LA VERA CRISI È LA MORTE DI DIO
Lettere lucane
Ogni tanto mi capita di entrare in una chiesa. Entro, mi faccio il segno della croce e vado a sedermi su una panca. Non so se è un modo di pregare, ma in quei momenti sto in rassegnato ascolto della mia insufficienza, e umilmente esprimo la speranza che possa esserci qualcosa dopo questa vita. Non so se Dio esiste, ma so che se Dio non esiste nulla ha senso. O meglio: se Dio non esiste dare un senso alla vita diventa un’opera disperata. Quando ero ragazzo la presenza di Dio e del religioso era ancora molto forte. Ricordo che quando facevo la prima media qualcuno andò a riferire alla professoressa d’italiano che io e alcuni miei amici ci eravamo procurati un giornaletto pornografico. La professoressa si presentò in classe con il preside e ci costrinse ad andarci a confessare in chiesa – e così facemmo.
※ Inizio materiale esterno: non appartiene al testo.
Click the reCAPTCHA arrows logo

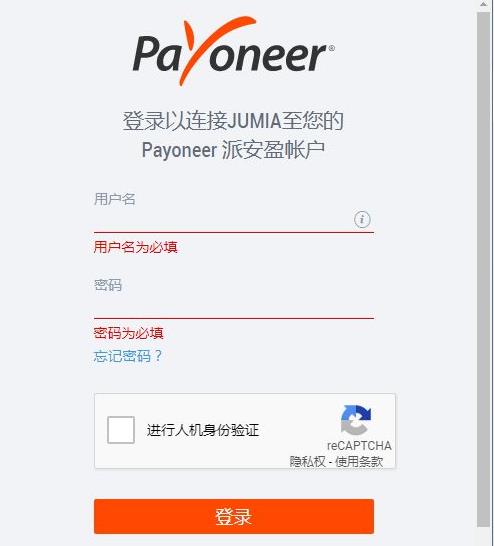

A volte provo a leggere ai miei figli brani del Vangelo, ma ascoltano più per rispetto nei miei confronti che per interesse reale. Mio figlio più volte mi ha detto che sono tutte favole, e che la religione è solo un modo per illudersi che la vita abbia un senso. Mia madre è ancora molto devota, ma quest’estate, per la prima volta, dopo la morte di una sua amica, ha espresso un’inquietudine che mi ha turbato molto, perché pensavo incrollabile la sua fede: “Chissà se c’è qualcosa dopo la morte”. Per due millenni il cristianesimo ha impregnato ogni aspetto della vita degli italiani. Oggi abbiamo tutti il sospetto che dopo la morte non ci sia niente. Ecco perché ci affidiamo a medici, nutrizionisti e radiografi, perché l’unico modo che abbiamo per non finire nel buco nero è strappare qualche giorno in più a questa vita carnale. Ma basta la sopravvivenza per vivere pienamente? Io penso che la vera crisi del nostro tempo sia una crisi religiosa mascherata da crisi sociale ed economica. La morte di Dio ha devastato le nostre coscienze più di quanto pensiamo.